Problem: Across the records that follow, count each line holding "will", and write only the total.
------ Recorded information ------
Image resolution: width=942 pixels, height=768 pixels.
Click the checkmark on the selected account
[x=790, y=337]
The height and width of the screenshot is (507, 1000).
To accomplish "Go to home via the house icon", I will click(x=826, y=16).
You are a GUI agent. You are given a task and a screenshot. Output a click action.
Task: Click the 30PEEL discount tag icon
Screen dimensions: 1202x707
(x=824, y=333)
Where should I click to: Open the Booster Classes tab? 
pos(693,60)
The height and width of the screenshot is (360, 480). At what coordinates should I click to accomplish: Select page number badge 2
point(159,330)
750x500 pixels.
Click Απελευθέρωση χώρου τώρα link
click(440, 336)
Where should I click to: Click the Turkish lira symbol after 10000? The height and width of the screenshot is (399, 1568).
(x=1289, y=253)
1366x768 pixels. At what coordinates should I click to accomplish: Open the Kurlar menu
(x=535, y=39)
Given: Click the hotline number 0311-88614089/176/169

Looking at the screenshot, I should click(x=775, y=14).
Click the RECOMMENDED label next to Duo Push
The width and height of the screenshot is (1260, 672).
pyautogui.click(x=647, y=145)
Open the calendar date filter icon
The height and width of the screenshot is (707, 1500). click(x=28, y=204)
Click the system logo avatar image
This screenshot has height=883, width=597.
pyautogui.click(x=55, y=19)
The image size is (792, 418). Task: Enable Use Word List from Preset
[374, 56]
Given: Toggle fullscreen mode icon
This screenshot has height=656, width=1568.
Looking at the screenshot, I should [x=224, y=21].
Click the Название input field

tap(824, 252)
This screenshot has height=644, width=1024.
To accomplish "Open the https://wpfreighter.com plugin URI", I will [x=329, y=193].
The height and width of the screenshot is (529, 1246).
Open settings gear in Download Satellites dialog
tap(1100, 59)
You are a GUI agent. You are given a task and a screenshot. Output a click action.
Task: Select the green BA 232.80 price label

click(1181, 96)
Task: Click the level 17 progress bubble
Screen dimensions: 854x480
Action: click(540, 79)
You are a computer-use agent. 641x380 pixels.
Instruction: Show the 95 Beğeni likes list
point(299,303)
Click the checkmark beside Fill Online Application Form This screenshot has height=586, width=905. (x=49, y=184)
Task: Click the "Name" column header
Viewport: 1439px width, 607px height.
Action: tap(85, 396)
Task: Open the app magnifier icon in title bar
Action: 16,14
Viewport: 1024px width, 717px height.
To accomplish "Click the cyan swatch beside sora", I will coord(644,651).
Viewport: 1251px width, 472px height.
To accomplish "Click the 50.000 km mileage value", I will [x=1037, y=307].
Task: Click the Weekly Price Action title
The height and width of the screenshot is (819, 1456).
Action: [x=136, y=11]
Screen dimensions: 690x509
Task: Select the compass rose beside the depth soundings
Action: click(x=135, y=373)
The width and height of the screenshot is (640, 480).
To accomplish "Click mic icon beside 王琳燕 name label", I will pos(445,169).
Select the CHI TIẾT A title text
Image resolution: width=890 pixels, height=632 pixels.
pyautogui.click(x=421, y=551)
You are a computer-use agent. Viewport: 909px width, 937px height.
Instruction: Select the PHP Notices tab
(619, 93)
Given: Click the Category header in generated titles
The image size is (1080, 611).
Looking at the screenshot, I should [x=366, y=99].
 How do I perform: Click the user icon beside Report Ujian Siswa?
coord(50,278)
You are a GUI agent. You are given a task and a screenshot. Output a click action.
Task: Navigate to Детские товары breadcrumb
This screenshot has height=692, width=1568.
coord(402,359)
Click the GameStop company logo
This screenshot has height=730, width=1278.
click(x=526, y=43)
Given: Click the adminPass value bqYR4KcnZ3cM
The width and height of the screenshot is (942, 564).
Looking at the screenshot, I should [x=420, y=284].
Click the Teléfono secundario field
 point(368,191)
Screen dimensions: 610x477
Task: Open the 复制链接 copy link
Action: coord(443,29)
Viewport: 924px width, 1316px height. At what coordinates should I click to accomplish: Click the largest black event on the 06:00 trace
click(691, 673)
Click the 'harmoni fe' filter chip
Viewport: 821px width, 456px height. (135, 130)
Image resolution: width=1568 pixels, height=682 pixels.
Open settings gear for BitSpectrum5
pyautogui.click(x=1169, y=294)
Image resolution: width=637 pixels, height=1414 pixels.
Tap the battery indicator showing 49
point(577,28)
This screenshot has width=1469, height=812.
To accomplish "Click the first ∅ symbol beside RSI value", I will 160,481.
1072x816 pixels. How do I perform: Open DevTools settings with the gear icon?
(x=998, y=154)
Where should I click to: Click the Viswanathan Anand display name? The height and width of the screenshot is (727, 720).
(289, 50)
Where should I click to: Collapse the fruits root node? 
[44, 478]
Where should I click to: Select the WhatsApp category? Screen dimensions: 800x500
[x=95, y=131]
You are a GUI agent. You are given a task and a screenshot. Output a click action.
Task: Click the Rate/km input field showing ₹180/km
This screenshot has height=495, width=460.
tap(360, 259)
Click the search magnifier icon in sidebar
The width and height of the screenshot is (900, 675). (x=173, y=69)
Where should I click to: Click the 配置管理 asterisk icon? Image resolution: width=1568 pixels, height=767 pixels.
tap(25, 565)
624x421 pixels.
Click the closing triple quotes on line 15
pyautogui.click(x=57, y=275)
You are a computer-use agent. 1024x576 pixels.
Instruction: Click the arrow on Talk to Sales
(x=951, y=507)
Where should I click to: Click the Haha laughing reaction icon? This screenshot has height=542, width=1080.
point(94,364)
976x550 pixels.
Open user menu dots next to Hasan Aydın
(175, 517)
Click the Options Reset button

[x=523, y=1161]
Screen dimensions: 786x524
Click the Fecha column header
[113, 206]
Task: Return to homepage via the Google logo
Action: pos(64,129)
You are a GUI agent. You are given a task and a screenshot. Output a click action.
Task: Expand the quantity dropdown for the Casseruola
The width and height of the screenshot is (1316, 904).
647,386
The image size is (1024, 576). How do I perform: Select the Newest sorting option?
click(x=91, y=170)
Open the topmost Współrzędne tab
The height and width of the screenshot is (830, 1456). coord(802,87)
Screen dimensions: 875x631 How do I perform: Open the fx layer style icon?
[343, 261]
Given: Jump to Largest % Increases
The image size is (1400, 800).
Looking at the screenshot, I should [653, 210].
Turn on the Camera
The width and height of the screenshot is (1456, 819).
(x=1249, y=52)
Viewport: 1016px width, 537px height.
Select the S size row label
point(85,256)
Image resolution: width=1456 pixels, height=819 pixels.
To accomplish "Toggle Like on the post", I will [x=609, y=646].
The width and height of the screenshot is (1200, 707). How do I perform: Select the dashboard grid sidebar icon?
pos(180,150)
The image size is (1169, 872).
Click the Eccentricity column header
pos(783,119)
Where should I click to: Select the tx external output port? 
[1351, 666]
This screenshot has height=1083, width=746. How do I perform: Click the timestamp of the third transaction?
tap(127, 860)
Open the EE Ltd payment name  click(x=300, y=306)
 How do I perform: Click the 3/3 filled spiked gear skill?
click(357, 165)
------
Response area: 7